G&H played two primary roles in contributing to the success of this experiment. First G&H solved multiple technical hurdles in order to enable these systems to interoperate for the very first time. One effort was working with Maine Emergency Management Agency to consume and use Canadian MASAS incident reports for the very first time since they began this dialogue two years ago. Another effort included working with IPAWS to develop a means by which agencies can view, filter and use relevant alert and warning information in their geospatial operations viewer. Additoinally, G&H worked to build capacity of the Canada-U.S. Resiliency Experiment participants in Maine and New Brunswick to discover, consume, publish, share and use incident specific data in the form of alerts, warnings, geographically depicted situation reports and more. This resulted in developing several new methods by which MASAS data and IPAWS alerts and can be used in the native geospatial viewer hosted by an agency. The experiment is a key action item in the Beyond the Border Action Plan adopted by the U.S. and Canada and will serve as a benchmark for future bi-national collaborations.
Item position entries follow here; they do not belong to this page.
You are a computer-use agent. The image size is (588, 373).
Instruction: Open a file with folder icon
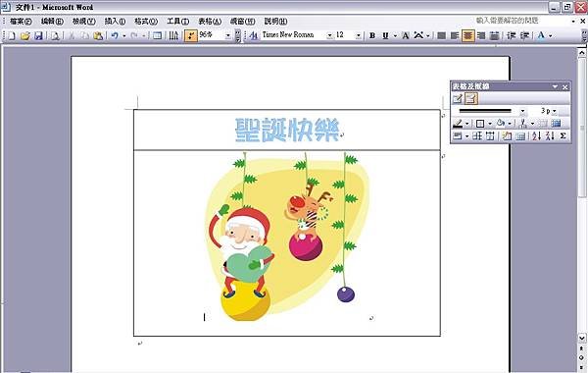[x=25, y=35]
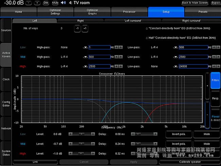Click the speaker sound icon beside Mute
221x166 pixels.
point(63,3)
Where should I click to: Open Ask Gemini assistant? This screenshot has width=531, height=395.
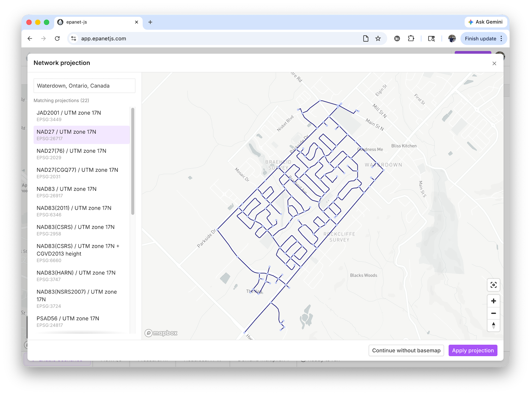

"Our Government continues to work with our partners to advance the Beyond the Border Action Plan," said the Honourable Vic Toews, Minister of Public Safety. "Interoperable technology improves cross border communications and therefore contributes to building safety and security on both sides of the border. The CAUSE demonstration highlights the important progress for harmonizing cross border response capacity."